■ WRITTEN PROBLEM A
In the records, rewrite the stretch from the line containing "Take a chart snapshot with camera icon" through the end of the records, keeping the requests, and add 133 to every coordinate in the answers.

******

Sunday, August 24, 2014

The Death Game & Pop Life


"With love, there is no death"-Christopher Tracy

"Fuck death."-Anyone who has lost someone they loved.


Mortality. The word alone is enough to elicit depths of worry and dread, not unlike loss, illness and family reunions. It's one of those things most do not want to think about but the cycle of living has a way of wafting it all right under your nose. The scent is one part charnal house and one part weighted awareness. The more our loved ones, heroes and heroines shuffle off this mortal coil, it is hard to not feel, to quote Love & Rockets, haunted when the minutes drag.


Personally, I have an acceptance/hate relationship with death. It's the great inevitable and an essential part of life. You can't really escape it, so making moderate peace with it is a good idea. Yet, even though many view it as simply a transition to something else, whether it is heaven, limbo, Earth again or the great void, it flat out sucks for those of us who are still here. The dead ultimately are fine. They have moved on but yet it is us who are left to sift through the ashes, sometimes literally.

******

■ WRITTEN PROBLEM B
Answer these about the post on mortality:
(i) What date does the post carry?
(ii) Which band does the writer quote about feeling haunted?
(iii) Who is credited with the line "With love, there is no death"?

Stored entries
******

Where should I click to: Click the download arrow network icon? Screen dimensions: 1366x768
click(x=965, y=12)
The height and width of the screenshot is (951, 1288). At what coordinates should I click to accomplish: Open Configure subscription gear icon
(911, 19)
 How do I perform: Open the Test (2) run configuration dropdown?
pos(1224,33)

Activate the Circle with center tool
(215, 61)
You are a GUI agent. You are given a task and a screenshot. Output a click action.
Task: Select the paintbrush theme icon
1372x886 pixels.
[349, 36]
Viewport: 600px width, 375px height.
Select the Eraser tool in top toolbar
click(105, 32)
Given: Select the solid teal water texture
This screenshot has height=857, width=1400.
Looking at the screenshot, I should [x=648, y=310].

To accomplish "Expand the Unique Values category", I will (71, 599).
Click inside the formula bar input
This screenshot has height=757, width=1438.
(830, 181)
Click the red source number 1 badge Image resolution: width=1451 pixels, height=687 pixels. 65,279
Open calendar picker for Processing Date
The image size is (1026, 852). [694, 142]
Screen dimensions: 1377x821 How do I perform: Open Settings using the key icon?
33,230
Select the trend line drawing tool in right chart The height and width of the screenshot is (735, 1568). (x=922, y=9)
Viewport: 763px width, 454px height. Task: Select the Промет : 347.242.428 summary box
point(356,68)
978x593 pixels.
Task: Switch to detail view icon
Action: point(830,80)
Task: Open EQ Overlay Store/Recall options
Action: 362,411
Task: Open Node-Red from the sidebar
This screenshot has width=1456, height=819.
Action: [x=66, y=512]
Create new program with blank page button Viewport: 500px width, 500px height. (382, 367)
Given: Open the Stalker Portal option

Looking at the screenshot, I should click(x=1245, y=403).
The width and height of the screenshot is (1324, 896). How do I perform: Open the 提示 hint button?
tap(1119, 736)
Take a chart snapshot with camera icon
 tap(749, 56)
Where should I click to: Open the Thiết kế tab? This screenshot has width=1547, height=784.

******

■ SOLUTION A
Take a chart snapshot with camera icon
 tap(882, 189)
Where should I click to: Open the Thiết kế tab? This screenshot has width=1547, height=784.

■ SOLUTION B
(i) Sunday, August 24, 2014
(ii) Love & Rockets
(iii) Christopher Tracy